### Work instructions
From the Fifth Station reading below, please return the stretch from "Fifth Station" through "redemeed the world." word for word.

### Extract to read
※
Fifth Station

On March 18, 1958 the Roman Catholic monk Thomas Merton had a spiritual awakening on the corner of fourth and Walnut in Louisville, Kentucky. The experience was not the first religious epiphany he had. It was however, a more mature realization. Merton did not share the experience as a parable to covert people to his way of encountering God—as he had in his autobiography, the Seven Storey Mountain. Instead, the insight lead Merton to more deeply explore the ways others also encountered God.

The Cross is Laid on Simon of Cyrene

We adore you, O Christ, and we bless you: Because by your holy cross you have redemeed the world.

As they led Jesus away, they came upon a man of Cyrene, Simon by name, who was coming in from the country, and laid on him the cross to carry behind Jesus. “If anyone would come after me, let him deny himself and take up his cross and follow me. Take my yoke upon you, and learn from me; for my yoke is easy, and my burden is light.”

Whoever does not bear his own cross and come after me: Cannot be my disciple.

Let us pray.

Heavenly Father, whose blessed Son came not to be served but to serve: Bless all who, following in his steps, give themselves to the service of others; that with wisdom, patience, and courage, they may minister in his Name to the suffering, the friendless, and the needy; for the love of him who laid down his life for us, your Son our Savior Jesus Christ. Amen.

Holy God, Holy and Mighty, Holy Immortal One, Have mercy upon us.

In Louisville, at the corner of Fourth and Walnut, in the center of the shopping district, I was suddenly overwhelmed with the realization that I loved all these people, that they were mine and I theirs, that we could not be alien to one another even though we were total strangers. It was like waking from a dream of separateness, of spurious self-isolation in a special world. . . .
※
(Item-finding records)
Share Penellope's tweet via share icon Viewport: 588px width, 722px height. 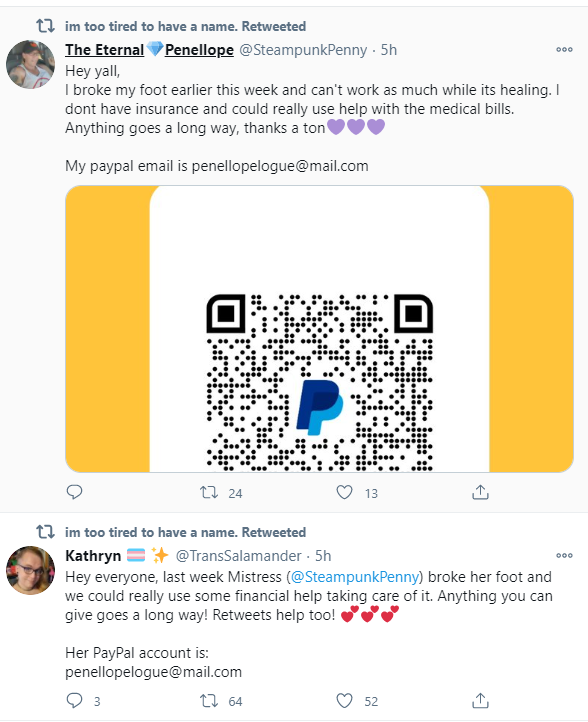pos(480,492)
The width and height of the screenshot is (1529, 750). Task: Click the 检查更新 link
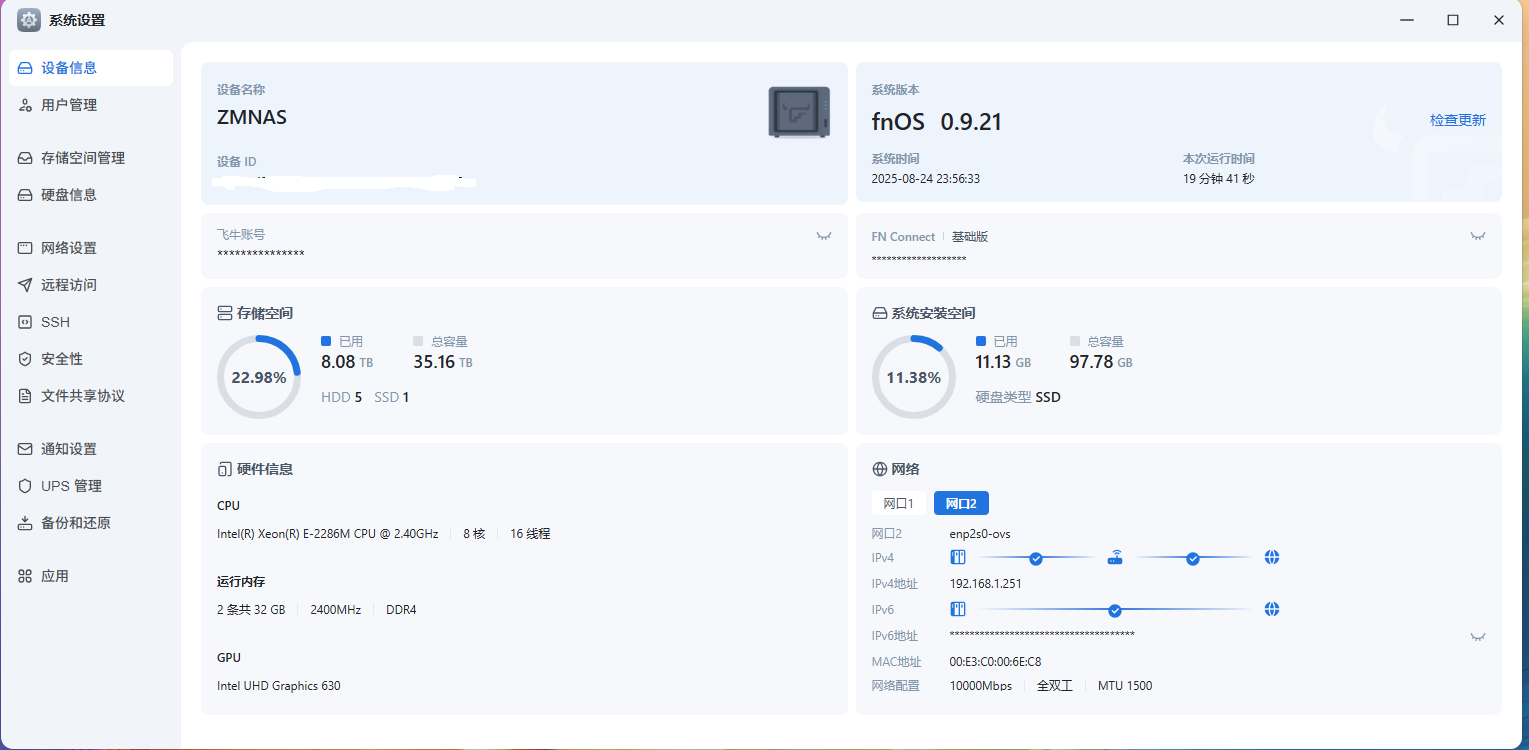tap(1457, 120)
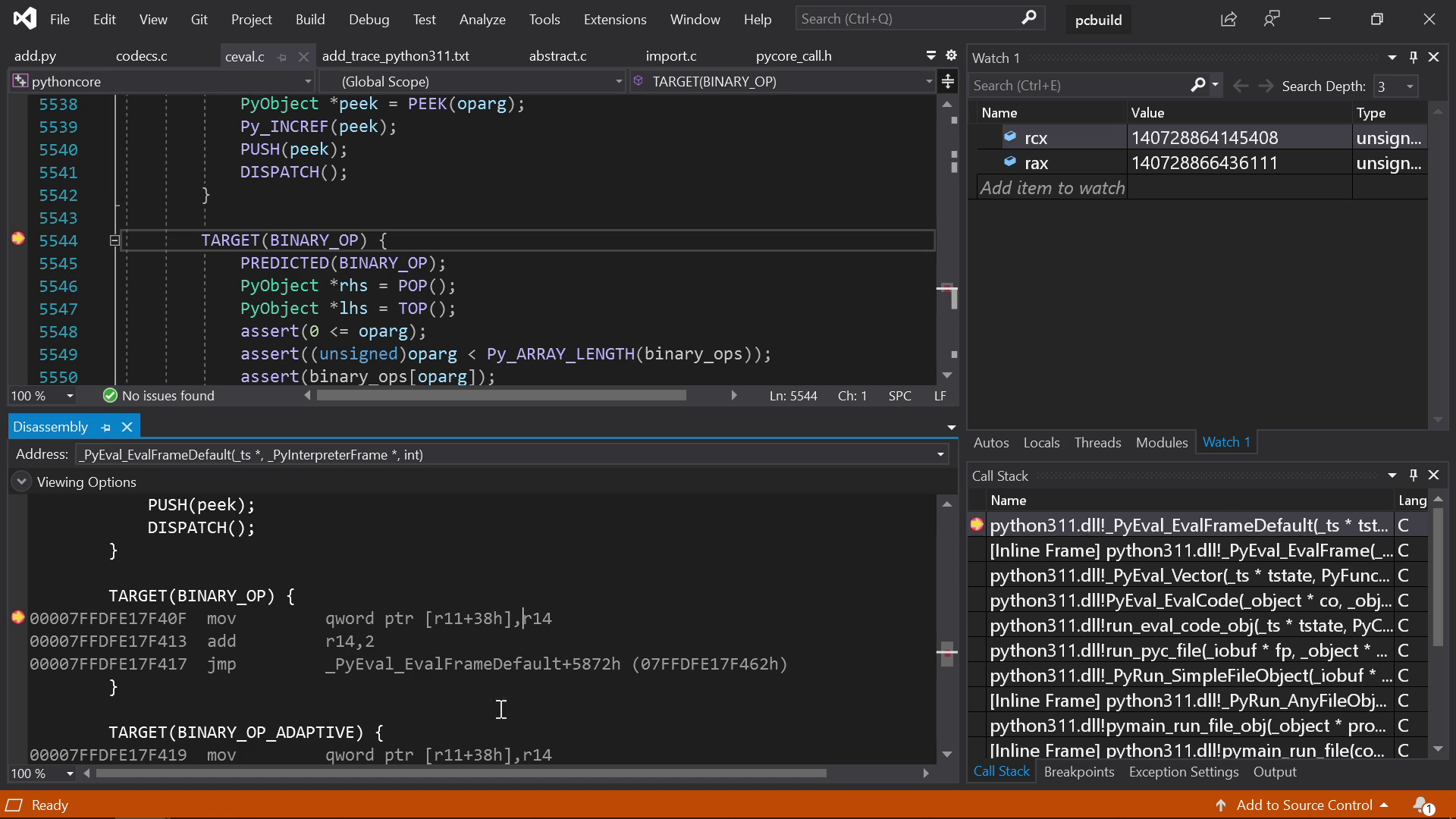Screen dimensions: 1456x819
Task: Click the notifications bell in status bar
Action: tap(1423, 805)
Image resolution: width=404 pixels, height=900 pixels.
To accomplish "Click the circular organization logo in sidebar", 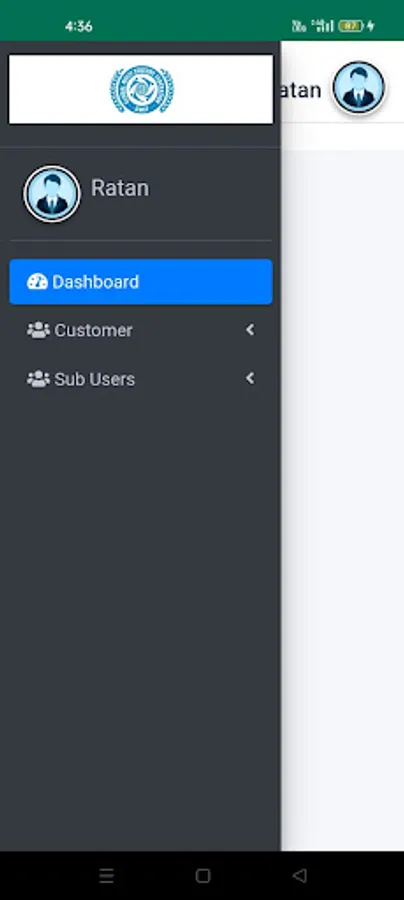I will tap(142, 89).

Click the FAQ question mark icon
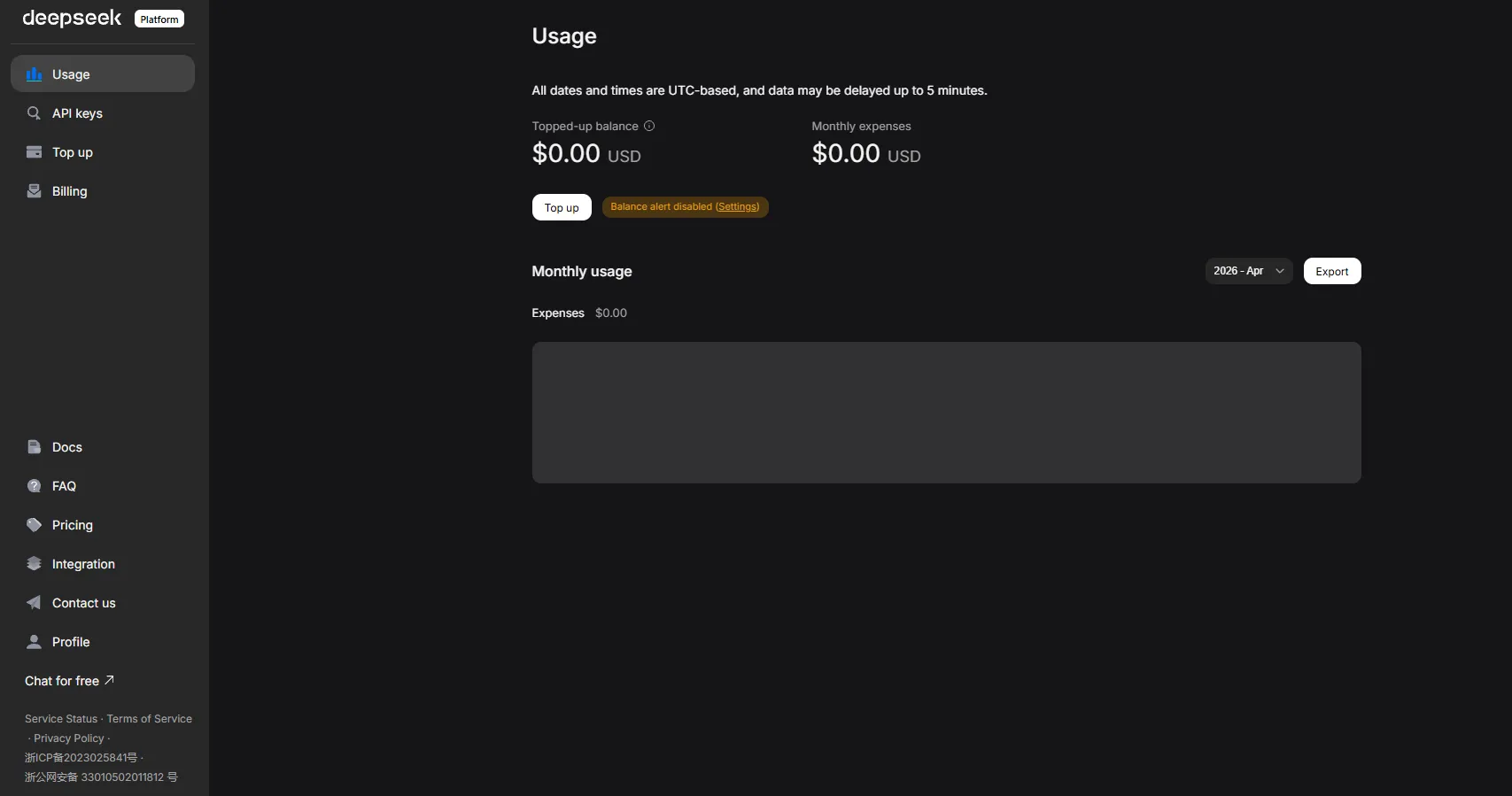(x=35, y=486)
※
### Answer to the problem
Fifth Station

On March 18, 1958 the Roman Catholic monk Thomas Merton had a spiritual awakening on the corner of fourth and Walnut in Louisville, Kentucky. The experience was not the first religious epiphany he had. It was however, a more mature realization. Merton did not share the experience as a parable to covert people to his way of encountering God—as he had in his autobiography, the Seven Storey Mountain. Instead, the insight lead Merton to more deeply explore the ways others also encountered God.

The Cross is Laid on Simon of Cyrene

We adore you, O Christ, and we bless you: Because by your holy cross you have redemeed the world.